• _Exercise directions_
Copy out the entries below in full and exactly.

• _Records for this task_
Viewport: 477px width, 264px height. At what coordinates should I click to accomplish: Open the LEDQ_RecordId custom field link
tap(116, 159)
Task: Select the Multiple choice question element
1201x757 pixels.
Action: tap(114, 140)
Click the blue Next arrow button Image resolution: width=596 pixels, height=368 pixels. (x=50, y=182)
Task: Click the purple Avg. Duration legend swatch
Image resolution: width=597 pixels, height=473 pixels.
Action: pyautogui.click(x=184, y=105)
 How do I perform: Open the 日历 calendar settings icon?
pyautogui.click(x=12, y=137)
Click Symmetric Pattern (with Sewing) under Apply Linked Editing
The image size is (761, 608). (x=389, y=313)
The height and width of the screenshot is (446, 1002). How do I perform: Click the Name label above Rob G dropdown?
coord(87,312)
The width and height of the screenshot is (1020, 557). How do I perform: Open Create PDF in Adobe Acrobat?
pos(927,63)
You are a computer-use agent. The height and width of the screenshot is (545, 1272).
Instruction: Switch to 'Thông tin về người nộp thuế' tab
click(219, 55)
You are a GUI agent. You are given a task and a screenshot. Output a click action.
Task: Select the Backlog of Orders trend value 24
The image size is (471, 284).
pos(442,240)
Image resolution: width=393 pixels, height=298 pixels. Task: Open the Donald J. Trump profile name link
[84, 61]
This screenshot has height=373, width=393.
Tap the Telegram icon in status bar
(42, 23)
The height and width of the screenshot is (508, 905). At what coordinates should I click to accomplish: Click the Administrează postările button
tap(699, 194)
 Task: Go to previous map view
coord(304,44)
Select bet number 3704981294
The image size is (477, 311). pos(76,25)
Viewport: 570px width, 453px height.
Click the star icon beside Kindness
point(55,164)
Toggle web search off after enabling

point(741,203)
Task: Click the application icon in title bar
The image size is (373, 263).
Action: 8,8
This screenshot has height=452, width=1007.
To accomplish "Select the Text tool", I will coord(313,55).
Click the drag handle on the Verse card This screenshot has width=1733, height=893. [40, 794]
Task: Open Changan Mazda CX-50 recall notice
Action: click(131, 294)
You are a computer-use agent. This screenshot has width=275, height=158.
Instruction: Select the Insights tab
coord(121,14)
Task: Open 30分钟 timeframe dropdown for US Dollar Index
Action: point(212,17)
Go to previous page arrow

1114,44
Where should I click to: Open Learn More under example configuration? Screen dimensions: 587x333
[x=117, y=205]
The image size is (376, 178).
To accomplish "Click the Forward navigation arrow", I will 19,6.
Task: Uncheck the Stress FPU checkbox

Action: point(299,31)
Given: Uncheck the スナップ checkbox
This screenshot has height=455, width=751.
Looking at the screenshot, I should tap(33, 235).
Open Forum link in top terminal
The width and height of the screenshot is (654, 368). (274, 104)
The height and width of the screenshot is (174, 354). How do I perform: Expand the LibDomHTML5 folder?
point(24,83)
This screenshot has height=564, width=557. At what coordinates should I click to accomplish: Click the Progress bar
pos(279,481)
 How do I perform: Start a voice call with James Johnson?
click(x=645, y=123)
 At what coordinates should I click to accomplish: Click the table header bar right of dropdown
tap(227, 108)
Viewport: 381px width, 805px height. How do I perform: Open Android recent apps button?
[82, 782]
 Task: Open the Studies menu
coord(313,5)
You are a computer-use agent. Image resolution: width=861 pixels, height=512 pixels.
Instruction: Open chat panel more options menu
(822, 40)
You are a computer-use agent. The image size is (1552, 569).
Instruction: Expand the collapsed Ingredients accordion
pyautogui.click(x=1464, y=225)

• _Written response_
Viewport: 477px width, 264px height. At what coordinates should I click to accomplish: Open the LEDQ_RecordId custom field link
tap(116, 159)
Task: Select the Multiple choice question element
1201x757 pixels.
Action: tap(114, 140)
Click the blue Next arrow button Image resolution: width=596 pixels, height=368 pixels. (x=50, y=182)
Task: Click the purple Avg. Duration legend swatch
Image resolution: width=597 pixels, height=473 pixels.
Action: pyautogui.click(x=184, y=105)
 How do I perform: Open the 日历 calendar settings icon?
pyautogui.click(x=12, y=137)
Click Symmetric Pattern (with Sewing) under Apply Linked Editing
The image size is (761, 608). (x=389, y=313)
The height and width of the screenshot is (446, 1002). How do I perform: Click the Name label above Rob G dropdown?
coord(87,312)
The width and height of the screenshot is (1020, 557). How do I perform: Open Create PDF in Adobe Acrobat?
pos(927,63)
You are a computer-use agent. The height and width of the screenshot is (545, 1272).
Instruction: Switch to 'Thông tin về người nộp thuế' tab
click(219, 55)
You are a GUI agent. You are given a task and a screenshot. Output a click action.
Task: Select the Backlog of Orders trend value 24
The image size is (471, 284).
pos(442,240)
Image resolution: width=393 pixels, height=298 pixels. Task: Open the Donald J. Trump profile name link
[84, 61]
This screenshot has height=373, width=393.
Tap the Telegram icon in status bar
(42, 23)
The height and width of the screenshot is (508, 905). At what coordinates should I click to accomplish: Click the Administrează postările button
tap(699, 194)
 Task: Go to previous map view
coord(304,44)
Select bet number 3704981294
The image size is (477, 311). pos(76,25)
Viewport: 570px width, 453px height.
Click the star icon beside Kindness
point(55,164)
Toggle web search off after enabling

point(741,203)
Task: Click the application icon in title bar
The image size is (373, 263).
Action: 8,8
This screenshot has height=452, width=1007.
To accomplish "Select the Text tool", I will coord(313,55).
Click the drag handle on the Verse card This screenshot has width=1733, height=893. [40, 794]
Task: Open Changan Mazda CX-50 recall notice
Action: click(131, 294)
You are a computer-use agent. This screenshot has width=275, height=158.
Instruction: Select the Insights tab
coord(121,14)
Task: Open 30分钟 timeframe dropdown for US Dollar Index
Action: point(212,17)
Go to previous page arrow

1114,44
Where should I click to: Open Learn More under example configuration? Screen dimensions: 587x333
[x=117, y=205]
The image size is (376, 178).
To accomplish "Click the Forward navigation arrow", I will 19,6.
Task: Uncheck the Stress FPU checkbox

Action: point(299,31)
Given: Uncheck the スナップ checkbox
This screenshot has height=455, width=751.
Looking at the screenshot, I should tap(33, 235).
Open Forum link in top terminal
The width and height of the screenshot is (654, 368). (274, 104)
The height and width of the screenshot is (174, 354). How do I perform: Expand the LibDomHTML5 folder?
point(24,83)
This screenshot has height=564, width=557. At what coordinates should I click to accomplish: Click the Progress bar
pos(279,481)
 How do I perform: Start a voice call with James Johnson?
click(x=645, y=123)
 At what coordinates should I click to accomplish: Click the table header bar right of dropdown
tap(227, 108)
Viewport: 381px width, 805px height. How do I perform: Open Android recent apps button?
[82, 782]
 Task: Open the Studies menu
coord(313,5)
You are a computer-use agent. Image resolution: width=861 pixels, height=512 pixels.
Instruction: Open chat panel more options menu
(822, 40)
You are a computer-use agent. The image size is (1552, 569).
Instruction: Expand the collapsed Ingredients accordion
pyautogui.click(x=1464, y=225)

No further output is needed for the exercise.